Caminhoneiro que teve veículo roubado no estacionamento do Fort receberá R$ 75 mil

Caminhoneiro que teve veículo roubado no estacionamento do Fort receberá R$ 75 mil

Armelino Costa Neto, que teve o caminhão roubado no estacionamento do supermercado Fort Atacadista em março de 2013, conseguiu na Justiça o direito de receber R$ 75 mil em indenização por danos. A decisão foi proferida no dia 3 deste mês. 
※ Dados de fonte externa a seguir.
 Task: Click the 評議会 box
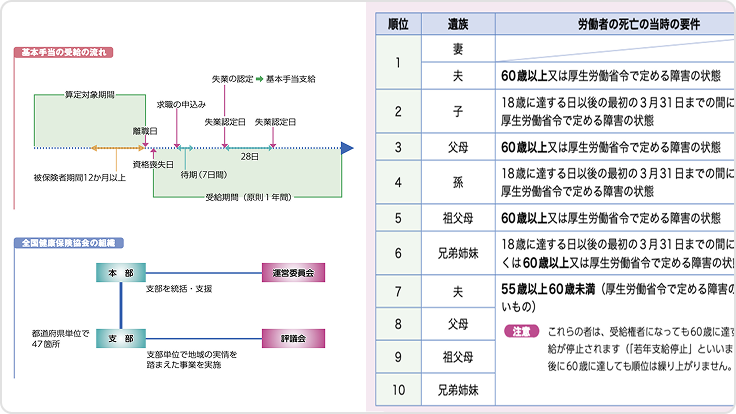(x=294, y=339)
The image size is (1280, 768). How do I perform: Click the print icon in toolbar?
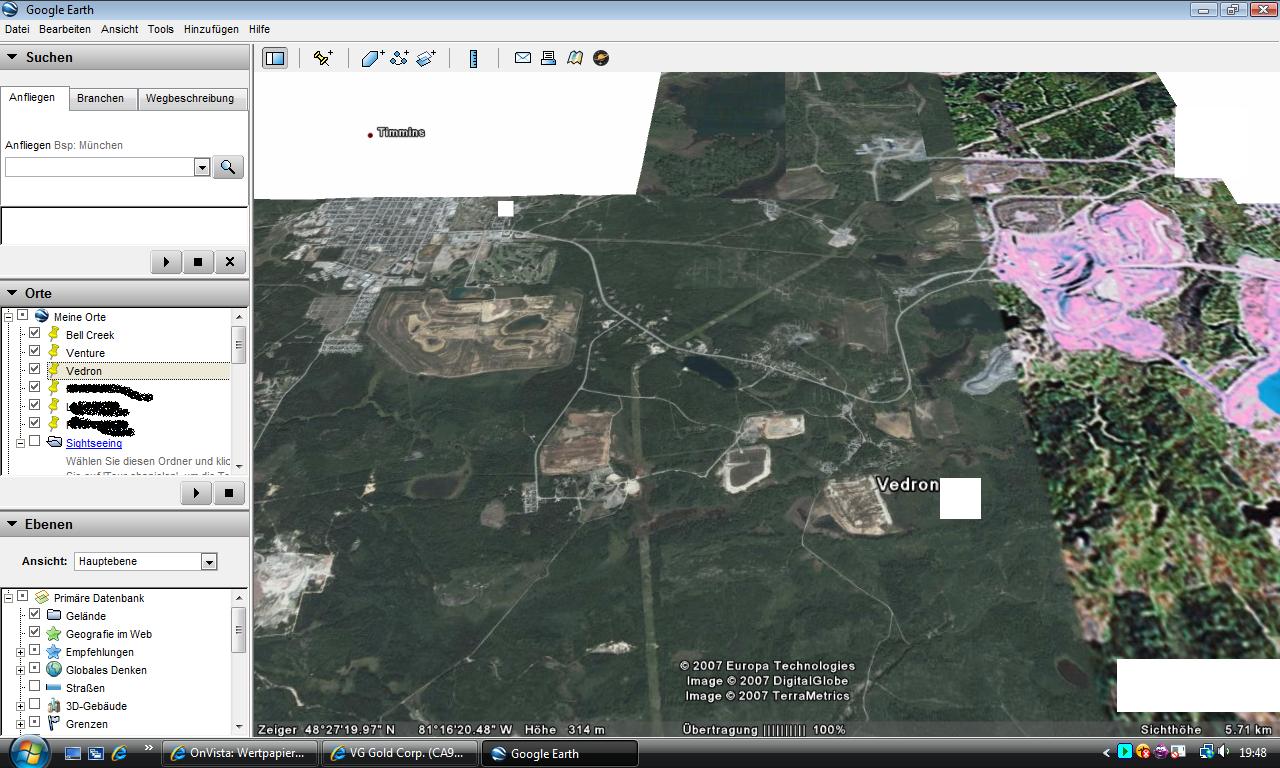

Ele alegou que os responsáveis pelo estacionamento não tiveram qualquer cuidado e não protegeram o veículo que estava parado no local. Armelino explicou ao juiz Emerson Luiz Cajango, da Quarta Vara Cível do Tribunal de Justiça de Mato Grosso, que o veículo rendia 3.250,00 por mês.
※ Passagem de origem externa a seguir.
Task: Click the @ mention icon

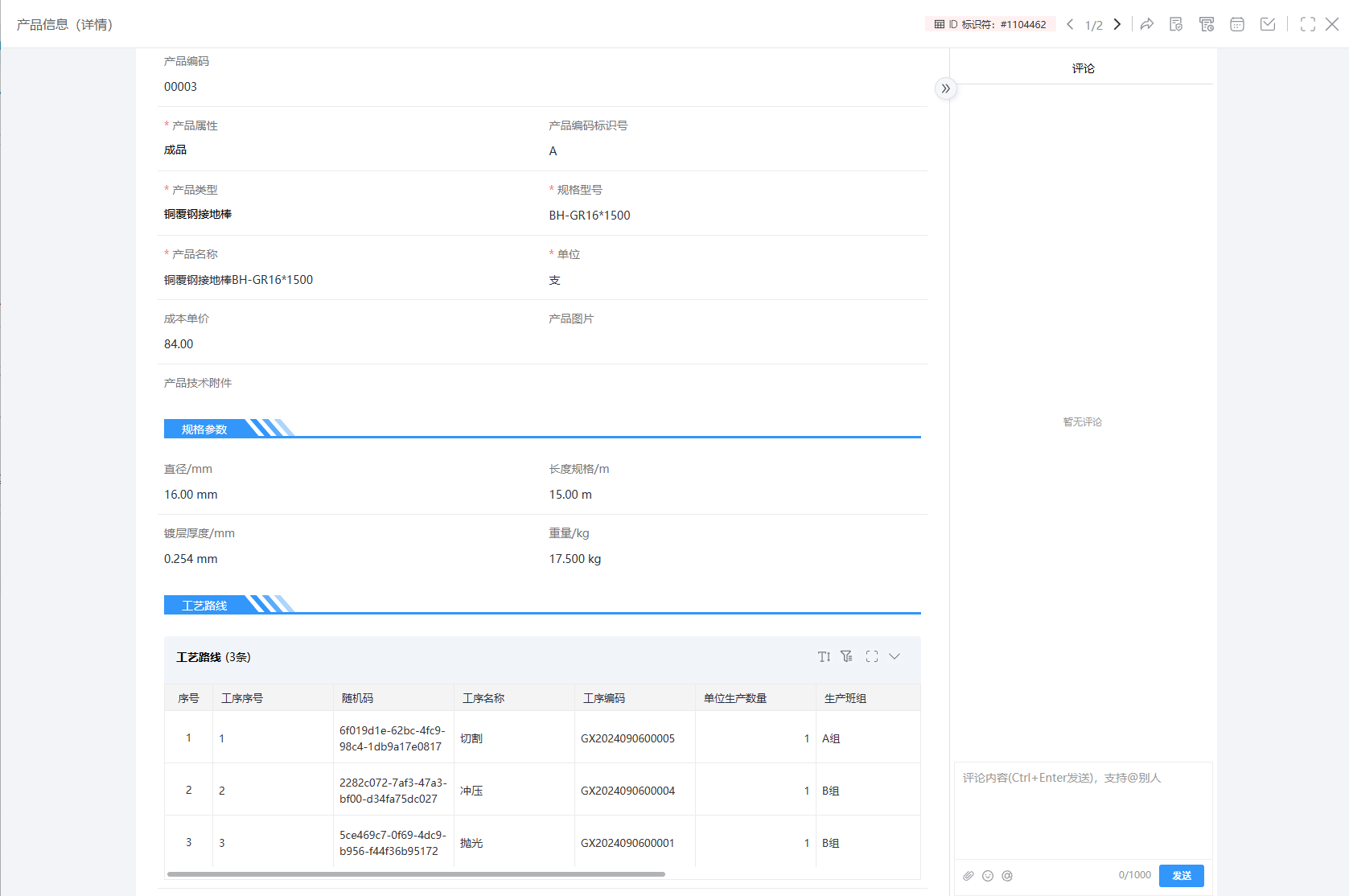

No dia do ocorrido, o responsável pela segurança do estacionamento afirmou não saber que o veículo estava lá, o que obrigou Armelino a registrar sozinho um boletim de ocorrência sobre o caso.



Policiais foram até o supermercado e pediram as imagens das câmeras de segurança do estabelecimento, mas os responsáveis se negaram a mostrar os vídeos. Eles argumentaram que as câmeras não estavam direcionadas para o local do furto.  



Contestação



O Fort Atacadista respondeu no processo argumentando que não existe nenhuma obrigação legal de vigilância no estacionamento. Segundo a empresa, também não houve nenhuma prova de que o caminhão foi furtado no por lá, o que na prática excluiria o supermercado de qualquer responsabilidade.  



Decisão








Apesar disso, o magistrado responsável pela ação entendeu que a empresa caiu em contradição no processo. Ao mesmo tempo em que alegou que câmeras não se voltavam para o local não apresentou os vídeos de monitoramento.
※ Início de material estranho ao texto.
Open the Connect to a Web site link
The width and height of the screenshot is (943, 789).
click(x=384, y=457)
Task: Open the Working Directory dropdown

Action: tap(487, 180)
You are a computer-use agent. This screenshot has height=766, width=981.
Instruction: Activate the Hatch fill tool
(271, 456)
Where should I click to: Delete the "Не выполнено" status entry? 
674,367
Além disso, mencionou que o caminhão furtado não passaria pela entrada do pátio por conta do tamanho. Em seguida, explicou que apenas carros pequenos são autorizados a entrar, de forma que se o caminhão estivesse lá seria de forma irregular. O que faz crer, segundo o juiz, que é possível a entrada de veículos de grande porte.



“Julgo parcialmente procedentes os pedidos para: a) condenar a parte requerida ao pagamento da quantia de R$ 65.000,00, a título de dano material, acrescida de juros de mora de 1% ao mês a partir da citação e correção monetária pelo índice INPC a partir da data do evento danoso ocorrido em 23 de março de 2013; b) condenar a parte requerida ao pagamento da quantia de R$ 10.000,00, a título de danos morais, acrescida de juros de mora de 1% ao mês a partir do evento danoso ocorrido em 23 de março de 2013 e correção monetária pelo índice INPC a partir da data desta sentença.”, sentenciou.